A rare antelope species already under threat from poaching in Mongolia is facing a new danger — worsening traffic.

As affluent residents acquire motorbikes and cars in parts of western Mongolia, they are clogging roads that run along a key migration route for the saiga which, if not addressed, could reduce their already low numbers, said Kim Murray Berger, an ecologist with the N.Y.-based Wildlife Conservation Society.

"As we get more and more traffic through the corridor, it would potentially discourage the saiga from using it," she said, adding that could lead to the reproductive isolation of the species, reducing its genetic diversity.

The saiga — an odd animal which has a deer's body, a camel's head and a bulbous nose — has seen its numbers drop from 1 million in the 1980s to as low as 50,000 in its range, which includes Mongolia, Uzbekistan, Turkmenistan, Kazakhstan and the Russian Republic of Kalmykia.

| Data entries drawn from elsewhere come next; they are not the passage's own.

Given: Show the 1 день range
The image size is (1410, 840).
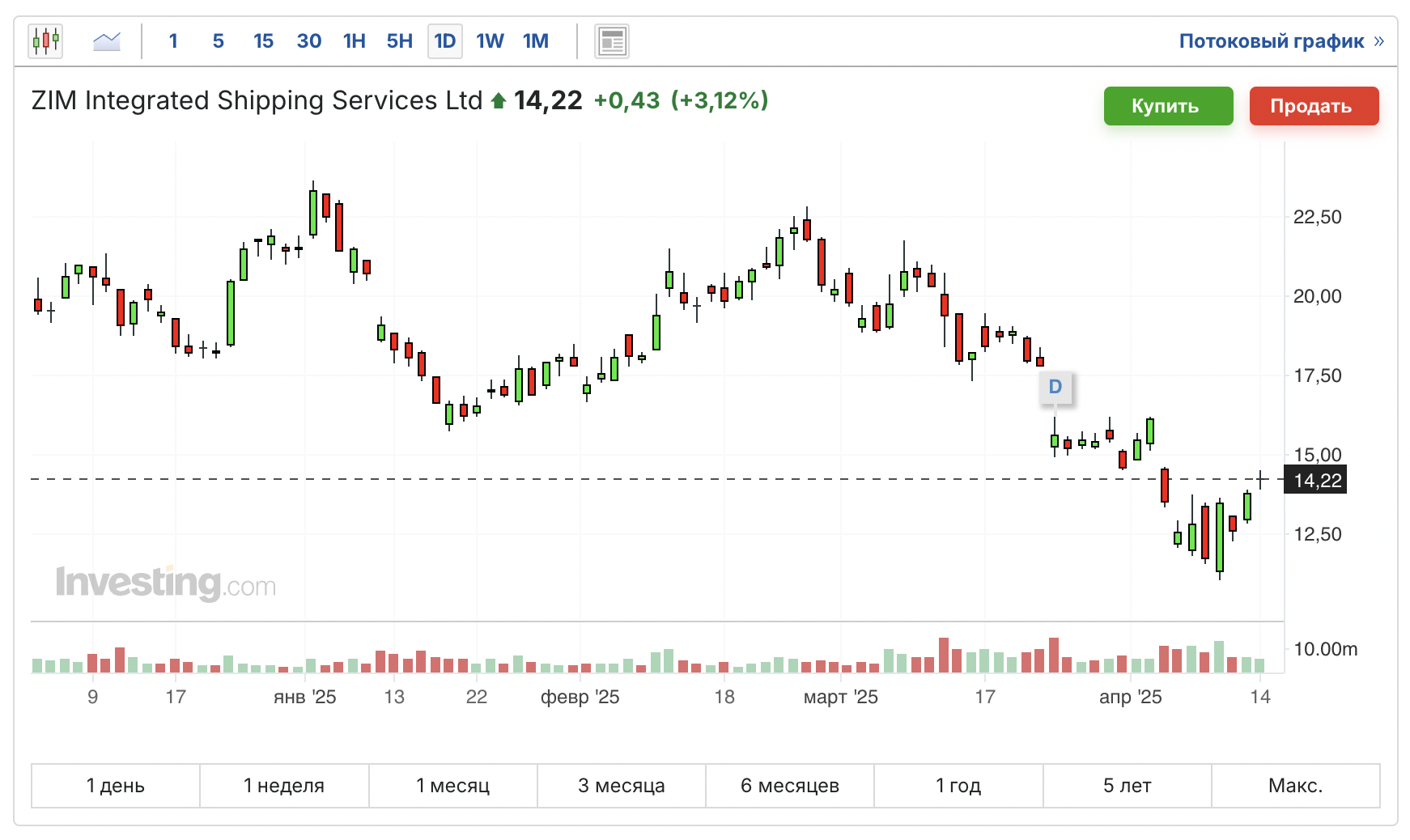Looking at the screenshot, I should (x=116, y=786).
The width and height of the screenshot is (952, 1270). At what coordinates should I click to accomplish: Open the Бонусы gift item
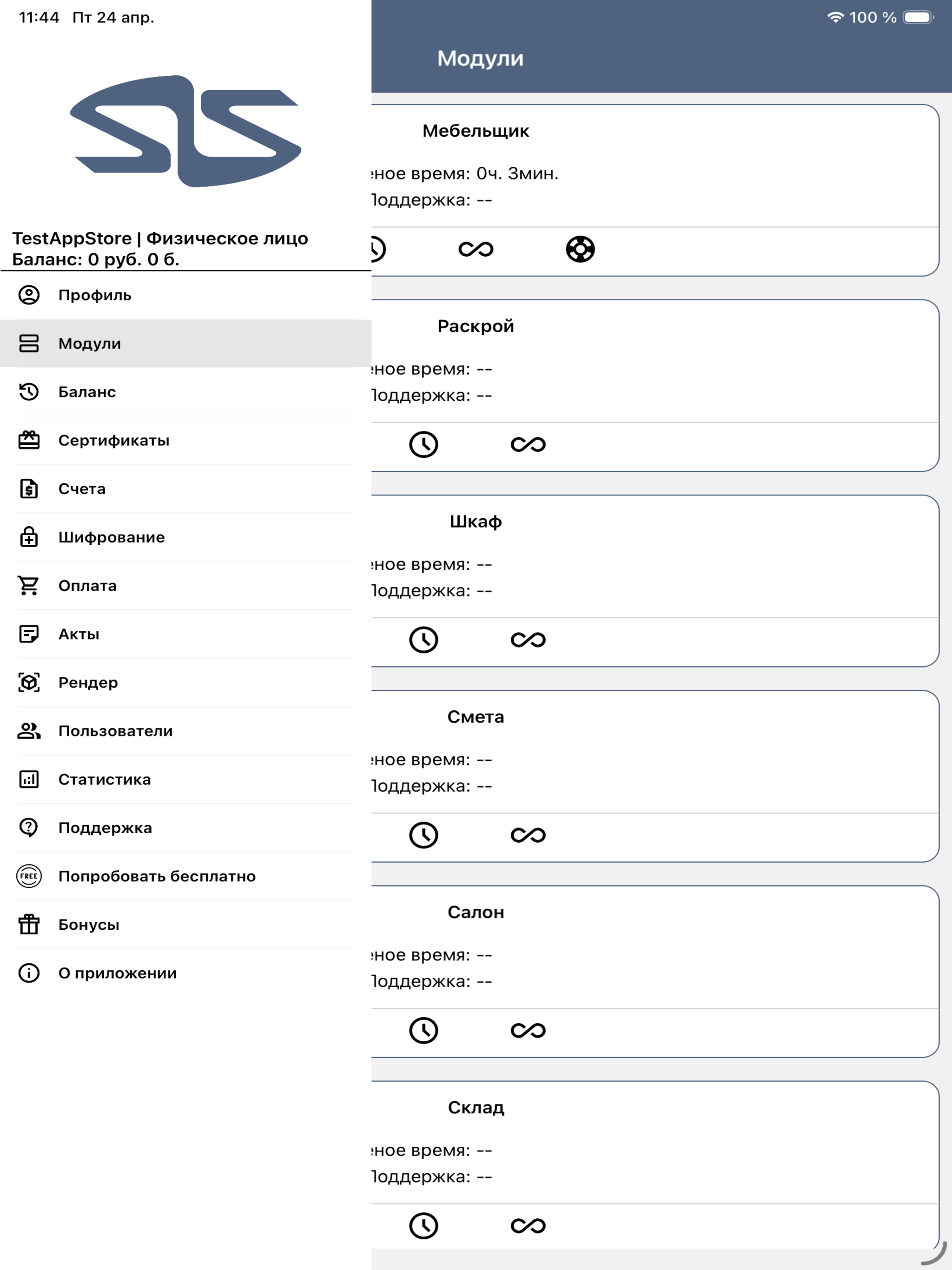tap(185, 924)
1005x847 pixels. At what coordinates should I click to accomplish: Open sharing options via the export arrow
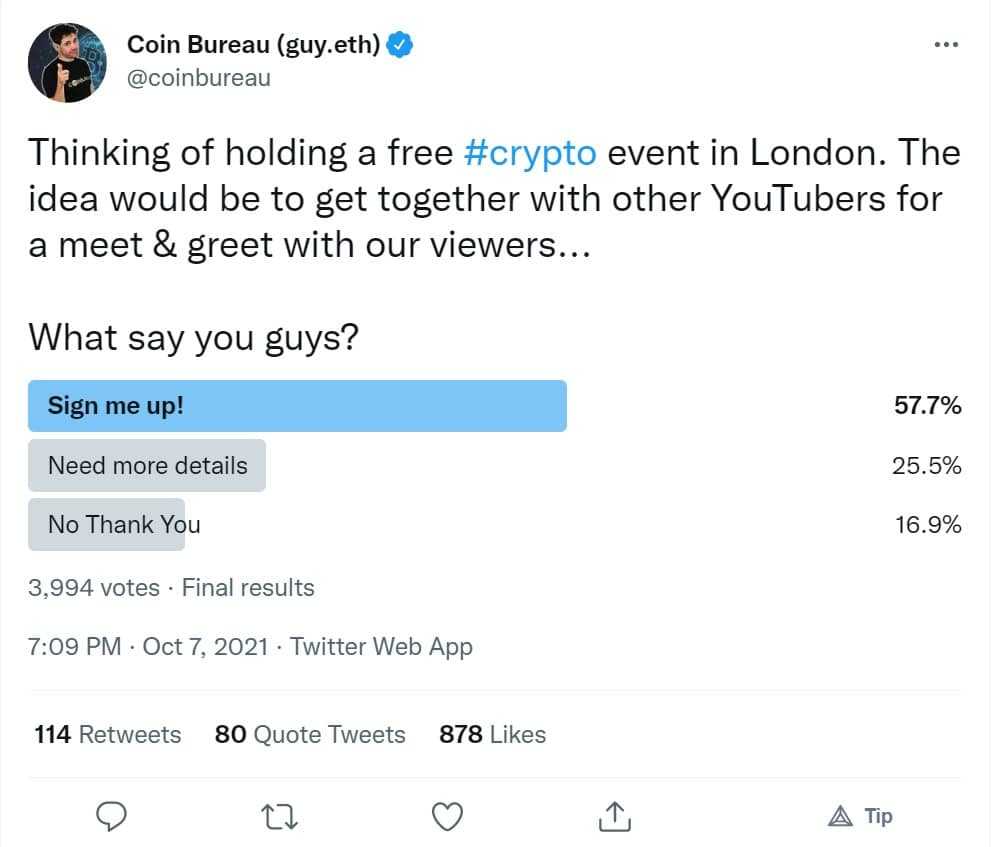tap(614, 816)
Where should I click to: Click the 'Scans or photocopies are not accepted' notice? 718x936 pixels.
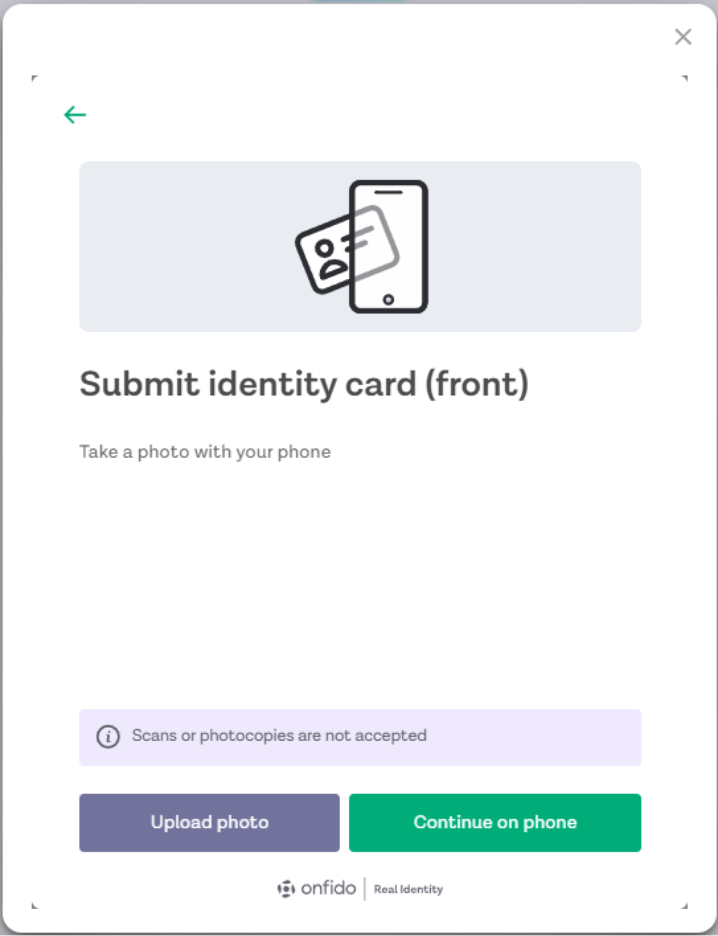(x=279, y=736)
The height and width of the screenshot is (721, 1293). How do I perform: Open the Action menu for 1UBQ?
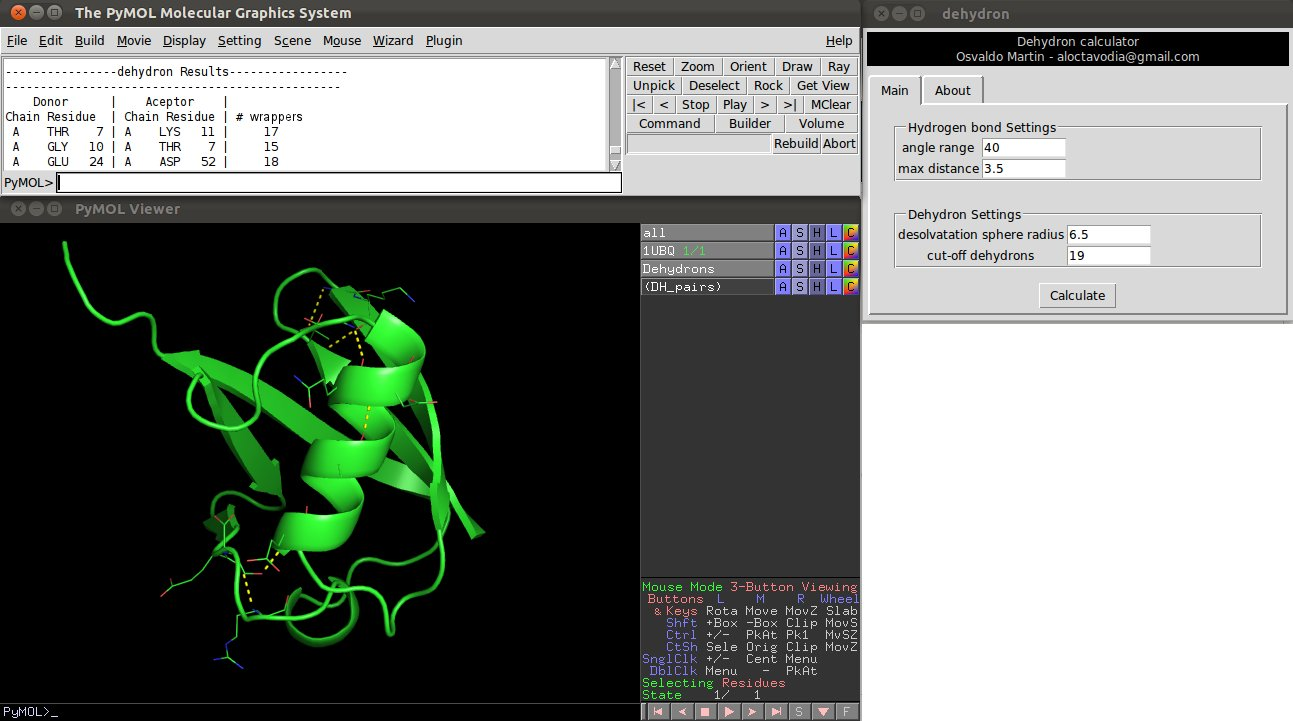pos(783,251)
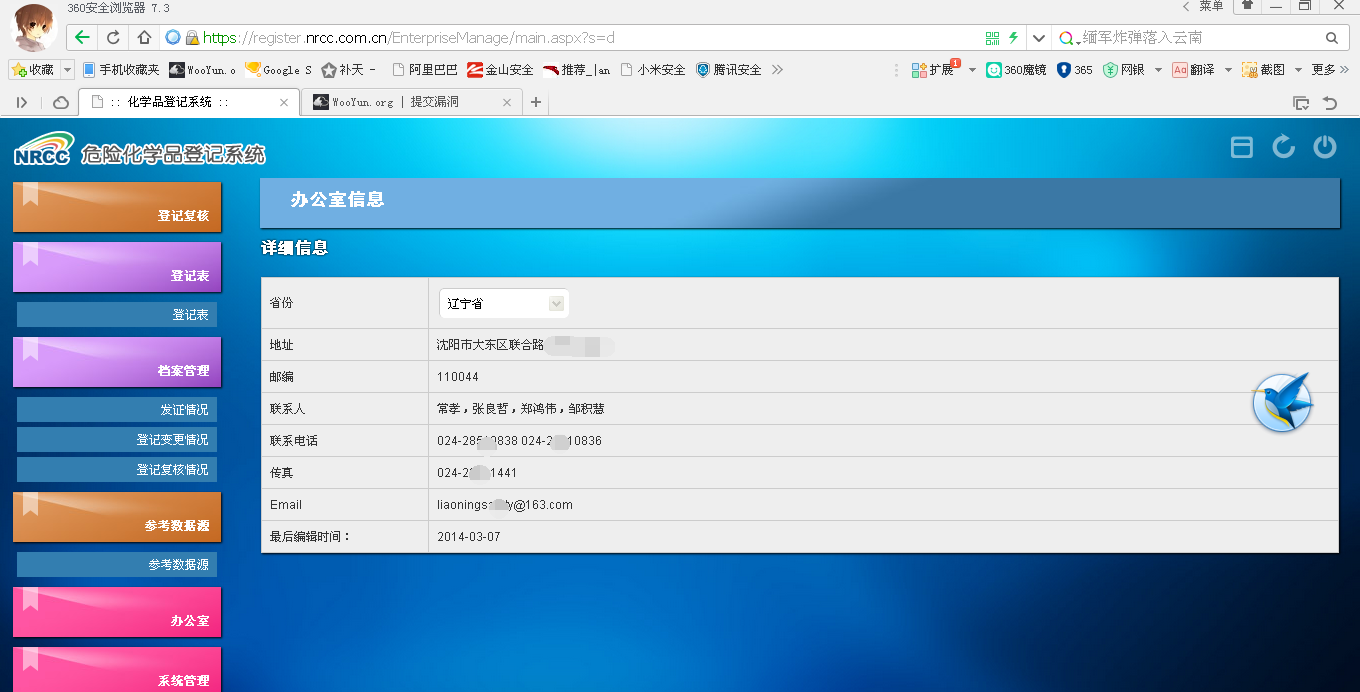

Since the collapse of the Soviet Union, the saiga in Mongolia have come under threat from poachers who were encouraged to substitute rhino horns with those of the saiga for medicinal purposes, said Berger. The animals, which number around 5,000 in the country, have also faced competition from herders for good grazing areas and seen their numbers decimated by as much as 70 percent since the 1980s by droughts.

Berger set out in 2005 with her WCS colleagues and researchers from the Mongolian Academy of Sciences to better understand the movements of the saiga. Using radio collars equipped with global positioning system on adult females, the researchers were able to determine that the animals frequently traveled along a 3-mile-wide corridor through a narrow valley. The route is also the location for a dirt road that serves as the only link villagers in the valley have with the outside world.

Berger said she hoped the study, which has been accepted for publication by the peer-reviewed publication The Open Conservation Biology Journal, would spur authorities to consider incorporating the saiga into any development plans for the area.

L. Undes, the deputy chairman of the Sustainable Development and Strategic Planning department in Mongolia's Ministry of Natural Environment, said authorities planned to expand a nature reserve for saiga, limit herders use of the corridor and step up efforts to ban hunting of the saiga.

Berger previously helped identify a key migration route for the antelope-like pronghorn in and out of Grand Teton National Park in Wyoming.